* DIRECTIONS
Word for word, transcribe the material below from its first line to the line with "Click the Notifications button", both included.
========================================================================
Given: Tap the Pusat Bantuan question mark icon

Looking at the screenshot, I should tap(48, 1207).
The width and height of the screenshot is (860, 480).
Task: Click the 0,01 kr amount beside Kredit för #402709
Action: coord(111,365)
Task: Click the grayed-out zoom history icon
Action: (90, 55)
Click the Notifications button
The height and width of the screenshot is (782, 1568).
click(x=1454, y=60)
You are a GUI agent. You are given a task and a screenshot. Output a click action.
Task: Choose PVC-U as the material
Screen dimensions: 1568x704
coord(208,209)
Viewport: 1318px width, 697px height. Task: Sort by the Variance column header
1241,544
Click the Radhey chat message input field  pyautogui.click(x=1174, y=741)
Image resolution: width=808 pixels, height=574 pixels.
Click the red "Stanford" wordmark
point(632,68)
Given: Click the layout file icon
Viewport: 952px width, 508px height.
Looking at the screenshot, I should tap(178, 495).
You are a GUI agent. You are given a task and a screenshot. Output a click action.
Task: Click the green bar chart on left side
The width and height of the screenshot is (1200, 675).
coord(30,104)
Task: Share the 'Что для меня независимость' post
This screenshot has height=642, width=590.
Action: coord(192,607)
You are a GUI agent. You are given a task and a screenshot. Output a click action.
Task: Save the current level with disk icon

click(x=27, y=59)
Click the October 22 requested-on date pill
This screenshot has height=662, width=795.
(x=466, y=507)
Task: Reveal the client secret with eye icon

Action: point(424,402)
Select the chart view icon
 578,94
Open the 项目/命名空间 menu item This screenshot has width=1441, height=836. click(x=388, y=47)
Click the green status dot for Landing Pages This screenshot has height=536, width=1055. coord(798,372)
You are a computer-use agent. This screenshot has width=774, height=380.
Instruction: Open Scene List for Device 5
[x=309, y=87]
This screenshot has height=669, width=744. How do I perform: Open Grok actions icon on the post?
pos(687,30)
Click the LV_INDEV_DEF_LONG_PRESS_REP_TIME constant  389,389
========================================================================
* EXERCISE ANSWER
Given: Tap the Pusat Bantuan question mark icon

Looking at the screenshot, I should tap(48, 1207).
The width and height of the screenshot is (860, 480).
Task: Click the 0,01 kr amount beside Kredit för #402709
Action: coord(111,365)
Task: Click the grayed-out zoom history icon
Action: (90, 55)
Click the Notifications button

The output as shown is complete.